[BEGIN Dataset rows]
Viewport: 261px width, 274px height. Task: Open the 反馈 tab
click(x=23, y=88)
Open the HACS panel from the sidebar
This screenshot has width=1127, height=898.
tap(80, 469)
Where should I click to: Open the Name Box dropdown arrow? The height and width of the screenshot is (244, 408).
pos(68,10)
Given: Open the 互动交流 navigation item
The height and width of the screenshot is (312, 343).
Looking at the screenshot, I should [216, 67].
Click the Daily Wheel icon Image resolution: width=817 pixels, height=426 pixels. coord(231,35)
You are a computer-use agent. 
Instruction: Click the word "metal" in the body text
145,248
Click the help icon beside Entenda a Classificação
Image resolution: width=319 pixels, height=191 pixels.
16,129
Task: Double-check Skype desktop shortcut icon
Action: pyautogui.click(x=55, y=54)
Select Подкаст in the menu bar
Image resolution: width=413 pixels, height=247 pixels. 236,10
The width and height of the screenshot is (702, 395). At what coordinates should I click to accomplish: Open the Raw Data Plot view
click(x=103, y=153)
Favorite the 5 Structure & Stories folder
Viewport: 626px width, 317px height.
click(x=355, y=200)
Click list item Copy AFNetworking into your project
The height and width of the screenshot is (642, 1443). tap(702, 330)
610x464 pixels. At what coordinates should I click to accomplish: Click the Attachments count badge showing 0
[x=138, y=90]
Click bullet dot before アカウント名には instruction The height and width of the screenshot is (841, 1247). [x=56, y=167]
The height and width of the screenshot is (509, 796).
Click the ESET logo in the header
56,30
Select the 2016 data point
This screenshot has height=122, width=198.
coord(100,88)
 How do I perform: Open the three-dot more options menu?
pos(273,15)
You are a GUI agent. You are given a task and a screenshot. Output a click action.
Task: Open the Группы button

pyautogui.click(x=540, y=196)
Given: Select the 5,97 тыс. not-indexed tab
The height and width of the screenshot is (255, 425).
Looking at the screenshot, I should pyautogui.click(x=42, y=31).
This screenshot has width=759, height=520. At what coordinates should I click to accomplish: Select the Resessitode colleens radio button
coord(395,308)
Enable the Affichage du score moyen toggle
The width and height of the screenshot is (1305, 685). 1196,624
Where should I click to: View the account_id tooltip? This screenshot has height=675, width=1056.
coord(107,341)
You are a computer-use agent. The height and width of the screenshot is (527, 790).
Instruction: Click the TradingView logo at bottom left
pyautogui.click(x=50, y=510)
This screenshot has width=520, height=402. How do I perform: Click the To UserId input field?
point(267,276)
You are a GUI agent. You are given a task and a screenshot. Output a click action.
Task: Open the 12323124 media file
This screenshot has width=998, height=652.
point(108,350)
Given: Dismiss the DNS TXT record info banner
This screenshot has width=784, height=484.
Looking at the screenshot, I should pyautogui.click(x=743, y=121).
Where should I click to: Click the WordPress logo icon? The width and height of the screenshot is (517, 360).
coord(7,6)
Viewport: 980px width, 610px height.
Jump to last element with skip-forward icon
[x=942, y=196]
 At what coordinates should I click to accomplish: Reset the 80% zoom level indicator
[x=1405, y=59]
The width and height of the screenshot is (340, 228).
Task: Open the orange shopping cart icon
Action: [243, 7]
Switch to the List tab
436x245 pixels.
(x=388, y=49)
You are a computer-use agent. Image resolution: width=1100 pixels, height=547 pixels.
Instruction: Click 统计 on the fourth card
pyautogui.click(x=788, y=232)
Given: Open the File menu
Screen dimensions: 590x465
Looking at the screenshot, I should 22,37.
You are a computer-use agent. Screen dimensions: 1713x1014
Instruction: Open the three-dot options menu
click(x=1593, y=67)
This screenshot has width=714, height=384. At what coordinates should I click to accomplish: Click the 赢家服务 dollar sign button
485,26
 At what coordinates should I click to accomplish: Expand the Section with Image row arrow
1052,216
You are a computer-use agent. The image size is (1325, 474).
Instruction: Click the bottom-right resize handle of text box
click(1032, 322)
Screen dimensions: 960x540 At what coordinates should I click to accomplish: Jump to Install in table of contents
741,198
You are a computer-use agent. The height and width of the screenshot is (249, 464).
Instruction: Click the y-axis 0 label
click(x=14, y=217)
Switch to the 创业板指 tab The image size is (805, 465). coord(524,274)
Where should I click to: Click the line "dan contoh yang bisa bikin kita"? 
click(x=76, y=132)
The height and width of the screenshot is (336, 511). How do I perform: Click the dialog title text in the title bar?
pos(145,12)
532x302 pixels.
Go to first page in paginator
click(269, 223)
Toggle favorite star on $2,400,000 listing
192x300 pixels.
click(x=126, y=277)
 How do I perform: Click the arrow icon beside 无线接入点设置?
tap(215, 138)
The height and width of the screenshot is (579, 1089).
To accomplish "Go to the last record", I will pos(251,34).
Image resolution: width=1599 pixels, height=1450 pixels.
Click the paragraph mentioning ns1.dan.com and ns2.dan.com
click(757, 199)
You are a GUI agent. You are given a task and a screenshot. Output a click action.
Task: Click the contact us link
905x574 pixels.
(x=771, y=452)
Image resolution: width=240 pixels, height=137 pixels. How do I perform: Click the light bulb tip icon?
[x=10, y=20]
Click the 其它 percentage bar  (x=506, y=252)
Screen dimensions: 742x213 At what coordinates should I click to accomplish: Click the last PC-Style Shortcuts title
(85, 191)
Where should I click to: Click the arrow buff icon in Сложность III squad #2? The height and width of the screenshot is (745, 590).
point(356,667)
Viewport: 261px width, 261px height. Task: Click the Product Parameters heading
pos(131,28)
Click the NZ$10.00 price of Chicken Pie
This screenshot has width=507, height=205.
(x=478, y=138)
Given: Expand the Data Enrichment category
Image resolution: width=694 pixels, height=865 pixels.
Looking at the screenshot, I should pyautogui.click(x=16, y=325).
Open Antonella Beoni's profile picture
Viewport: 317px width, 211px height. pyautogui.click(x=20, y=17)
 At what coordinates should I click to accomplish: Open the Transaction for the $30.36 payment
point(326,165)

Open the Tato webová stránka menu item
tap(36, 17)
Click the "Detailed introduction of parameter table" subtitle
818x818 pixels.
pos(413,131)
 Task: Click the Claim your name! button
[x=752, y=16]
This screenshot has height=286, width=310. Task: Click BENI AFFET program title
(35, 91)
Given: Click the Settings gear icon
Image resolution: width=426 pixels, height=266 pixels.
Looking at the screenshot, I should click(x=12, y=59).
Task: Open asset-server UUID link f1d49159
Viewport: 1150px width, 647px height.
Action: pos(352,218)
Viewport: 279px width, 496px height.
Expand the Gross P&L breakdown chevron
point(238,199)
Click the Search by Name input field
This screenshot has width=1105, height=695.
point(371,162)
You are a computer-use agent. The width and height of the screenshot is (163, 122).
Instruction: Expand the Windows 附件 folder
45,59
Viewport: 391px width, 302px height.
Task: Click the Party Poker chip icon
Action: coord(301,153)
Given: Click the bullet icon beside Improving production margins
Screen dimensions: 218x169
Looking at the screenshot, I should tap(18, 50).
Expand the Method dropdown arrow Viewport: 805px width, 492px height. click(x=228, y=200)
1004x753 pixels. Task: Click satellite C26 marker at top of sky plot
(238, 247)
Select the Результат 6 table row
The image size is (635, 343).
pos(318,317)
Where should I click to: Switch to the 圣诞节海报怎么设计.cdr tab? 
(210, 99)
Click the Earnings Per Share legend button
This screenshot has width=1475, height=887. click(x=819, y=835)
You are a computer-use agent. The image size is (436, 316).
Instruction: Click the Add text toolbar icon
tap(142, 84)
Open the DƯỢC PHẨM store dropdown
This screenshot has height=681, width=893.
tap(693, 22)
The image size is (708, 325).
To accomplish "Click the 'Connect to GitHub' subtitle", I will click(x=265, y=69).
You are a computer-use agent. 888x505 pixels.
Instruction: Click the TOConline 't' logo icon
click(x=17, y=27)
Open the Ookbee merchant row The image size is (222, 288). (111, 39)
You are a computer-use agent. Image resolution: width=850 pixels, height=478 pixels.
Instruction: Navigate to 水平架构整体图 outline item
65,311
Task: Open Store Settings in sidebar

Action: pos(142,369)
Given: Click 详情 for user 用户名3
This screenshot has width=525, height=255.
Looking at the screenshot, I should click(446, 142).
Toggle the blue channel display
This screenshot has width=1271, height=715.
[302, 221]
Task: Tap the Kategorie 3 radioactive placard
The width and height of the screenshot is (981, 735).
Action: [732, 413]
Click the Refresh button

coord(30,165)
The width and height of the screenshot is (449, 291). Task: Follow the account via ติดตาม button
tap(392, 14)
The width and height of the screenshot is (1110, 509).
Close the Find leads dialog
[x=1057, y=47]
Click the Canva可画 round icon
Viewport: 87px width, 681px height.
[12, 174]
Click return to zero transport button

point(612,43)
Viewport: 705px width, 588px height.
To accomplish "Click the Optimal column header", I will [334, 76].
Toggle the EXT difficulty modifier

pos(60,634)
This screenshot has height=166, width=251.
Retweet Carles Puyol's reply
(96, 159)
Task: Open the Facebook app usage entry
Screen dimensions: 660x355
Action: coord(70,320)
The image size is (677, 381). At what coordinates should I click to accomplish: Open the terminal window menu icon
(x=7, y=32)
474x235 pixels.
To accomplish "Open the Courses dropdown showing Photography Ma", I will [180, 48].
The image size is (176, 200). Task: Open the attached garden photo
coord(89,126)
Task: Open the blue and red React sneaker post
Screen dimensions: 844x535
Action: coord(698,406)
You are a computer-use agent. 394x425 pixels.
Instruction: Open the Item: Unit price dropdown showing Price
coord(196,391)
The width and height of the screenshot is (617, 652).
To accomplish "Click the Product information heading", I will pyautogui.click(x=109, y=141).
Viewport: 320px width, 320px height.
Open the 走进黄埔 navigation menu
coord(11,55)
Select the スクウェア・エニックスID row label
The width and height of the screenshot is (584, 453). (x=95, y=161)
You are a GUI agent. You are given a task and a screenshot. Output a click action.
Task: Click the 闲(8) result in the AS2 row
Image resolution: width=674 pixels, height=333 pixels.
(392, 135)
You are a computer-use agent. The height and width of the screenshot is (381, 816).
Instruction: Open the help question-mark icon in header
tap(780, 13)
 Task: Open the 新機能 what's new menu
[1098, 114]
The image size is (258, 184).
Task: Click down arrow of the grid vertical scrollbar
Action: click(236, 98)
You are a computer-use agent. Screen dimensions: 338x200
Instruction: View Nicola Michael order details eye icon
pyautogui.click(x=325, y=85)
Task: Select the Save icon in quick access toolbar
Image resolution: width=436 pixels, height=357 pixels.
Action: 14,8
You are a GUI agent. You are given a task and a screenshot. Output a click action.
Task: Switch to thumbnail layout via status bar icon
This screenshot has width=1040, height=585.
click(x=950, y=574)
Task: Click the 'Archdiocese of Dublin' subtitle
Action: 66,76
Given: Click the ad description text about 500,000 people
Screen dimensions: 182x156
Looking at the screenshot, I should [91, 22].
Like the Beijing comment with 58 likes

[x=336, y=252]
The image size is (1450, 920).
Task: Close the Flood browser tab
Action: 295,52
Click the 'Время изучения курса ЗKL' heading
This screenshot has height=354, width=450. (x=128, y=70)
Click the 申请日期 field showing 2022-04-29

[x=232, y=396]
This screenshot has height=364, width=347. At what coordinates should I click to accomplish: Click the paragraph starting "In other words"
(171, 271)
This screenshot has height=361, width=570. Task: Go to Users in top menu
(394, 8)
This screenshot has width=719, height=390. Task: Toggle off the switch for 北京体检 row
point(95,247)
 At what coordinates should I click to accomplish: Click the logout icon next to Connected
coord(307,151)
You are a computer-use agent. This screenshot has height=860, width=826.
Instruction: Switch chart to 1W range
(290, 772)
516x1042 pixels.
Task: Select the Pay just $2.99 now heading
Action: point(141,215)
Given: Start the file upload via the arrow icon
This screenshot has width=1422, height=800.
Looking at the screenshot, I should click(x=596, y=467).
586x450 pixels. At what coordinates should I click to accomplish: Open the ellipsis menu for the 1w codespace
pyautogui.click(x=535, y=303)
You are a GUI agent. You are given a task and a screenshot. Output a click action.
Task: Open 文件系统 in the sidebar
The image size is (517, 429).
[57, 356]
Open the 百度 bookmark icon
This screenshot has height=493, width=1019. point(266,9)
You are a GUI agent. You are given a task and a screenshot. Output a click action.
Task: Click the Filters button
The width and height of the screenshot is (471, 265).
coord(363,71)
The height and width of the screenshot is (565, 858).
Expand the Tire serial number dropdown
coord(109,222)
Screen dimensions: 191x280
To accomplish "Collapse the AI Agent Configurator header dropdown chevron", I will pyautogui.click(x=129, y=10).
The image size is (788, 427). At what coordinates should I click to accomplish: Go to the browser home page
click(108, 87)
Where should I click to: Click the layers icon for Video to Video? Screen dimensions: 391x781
[END Dataset rows]
> _Goal_
Please copy the rows above word for word, from the first line through the line holding "tap(80, 469)", with both ends included.

> _Task answer_
Viewport: 261px width, 274px height. Task: Open the 反馈 tab
click(x=23, y=88)
Open the HACS panel from the sidebar
This screenshot has width=1127, height=898.
tap(80, 469)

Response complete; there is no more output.